Friday, June 12, 2009

not so dumb

I did it! I manage to turn my question mark back into a question mark, ALL by myself, and figure out why the deuce Blogger wasn't letting me sign in, even though I knew I had the right password! go me!

Re-read the book The Five People You Meet in Heaven today. SOOOOOOO good! It would be nice to recieve some sort of explanation for the way our lives are the way they are, wouldn't it? I also really like the idea that Heaven is a set of steps, to be gone through one by one. Reading that book really makes me hope I haven't accidentally killed anyone without realizing it. :S It also made me realize some things about my own life so far...

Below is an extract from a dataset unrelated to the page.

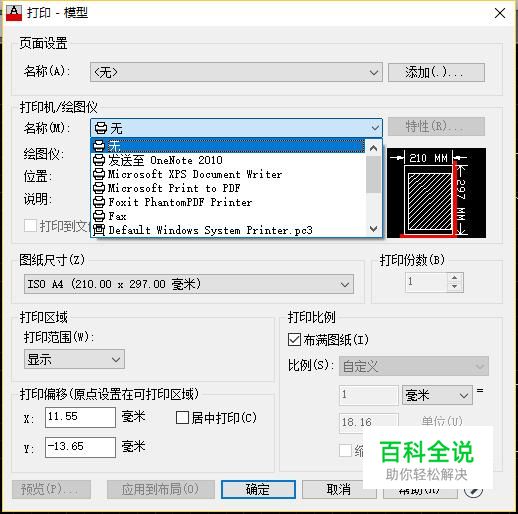Image resolution: width=518 pixels, height=514 pixels.
Task: Click the 确定 button
Action: [258, 489]

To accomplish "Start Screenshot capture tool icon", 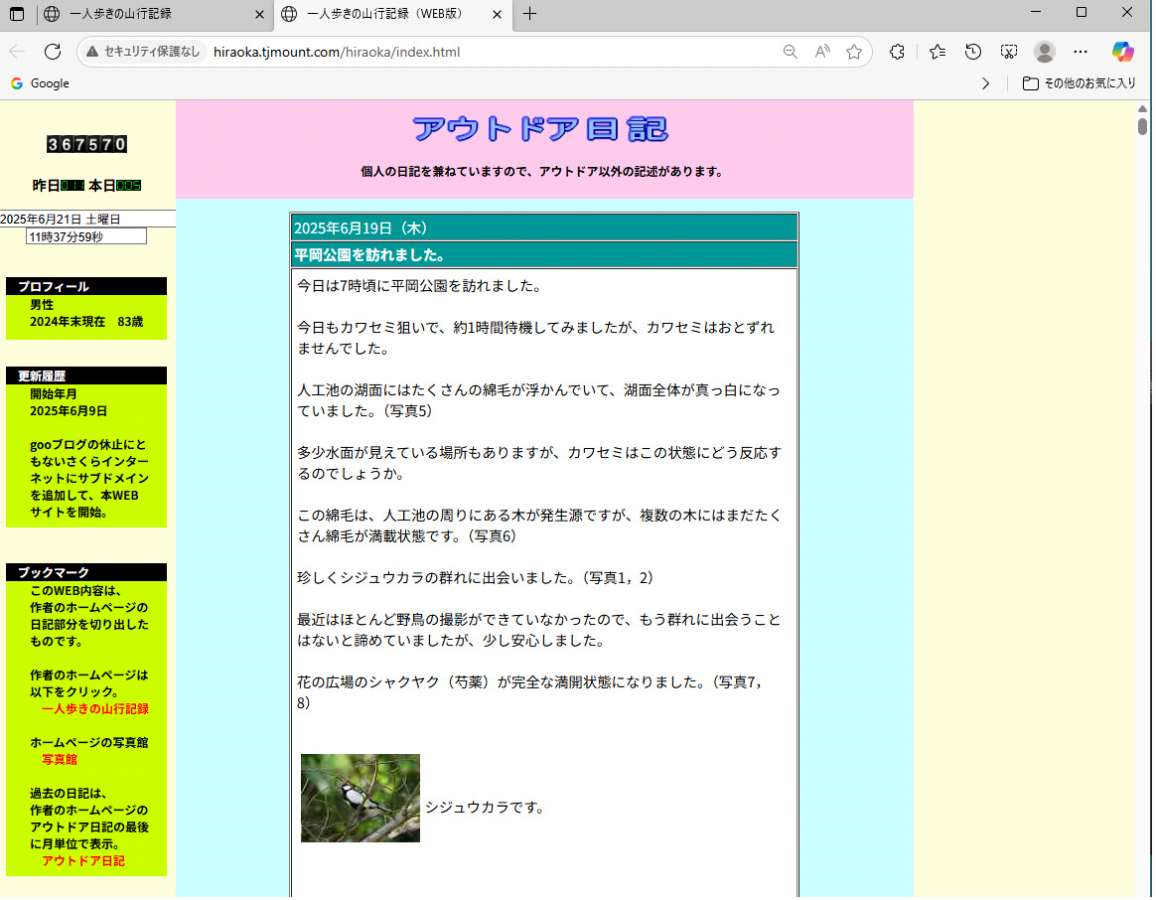I will tap(1009, 52).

For one thing, growing up on Welfare sucked. There's no doubt about it. But in a way, I actually really benefited from it. With a mother who didn't work, I had one parent who was consistently loving AND available. Even in the best of households, most kids don't get that. I think having that love and support always available to me made me not only secure and confident, but strong as well. I don't have as much of that regret that comes from not spending enough time with your parents before they go. Don't get me wrong, I still have it. But I would surmise that people who grow up in a two-income (ergo double parental absence) household and then go on to live life, continually preoccupied with their own affairs without considering how finite the lives of those around them are, have a harder time with that guilt after the inevitable event.

* * *

Becoming a parent today requires you to make those decisions about how to balance your life around working, not working, money, quality of life, and what you, ultimately, want your life to be about. Male or female, the economy is such that a two-income household is not only the norm, but necessary for an acceptable standard of living. As a parent, how do you acknowledge that fact and still give your child every possible advantage for facing their own life? I mean, I used to think that if me or Adam is still alive when Adrianna reaches two, then I would have already provided her with more than I had...but sometimes I'm not so sure. I have to go back to work; there's no choice about that. But in doing that in order to provide my daughter with what she needs, as well as some things she wants, am I preventing her from having that ever-present love and support that I was lucky enough to have? Or, as childcare books nowadays reassuringly state, am I merely providing her with more and varied adult love and attention by putting her in day care?

* * *

I swear, the human race is stressing itself into it's own demise. In our constant efforts to advance in every way, all we do is throw natural order further and further out of line. Carl Sagan had it right, when he said that we are in a technological adolescence. We're discovering all the possibilities, exploring our reality with all the tools available to us, realizing the extremes of what we are capable of, and doing it all so quickly, that everything feels unsynchronized and wrong. We abuse our bodies, are inherently selfish, and live our lives in the Name of Fun. How much more like an angry teenager can our species get?

Just imagine if our society reaches the point of global maturity? Stable economies, peaceful and respectful international relations, and a true sense of purpose. If only, right?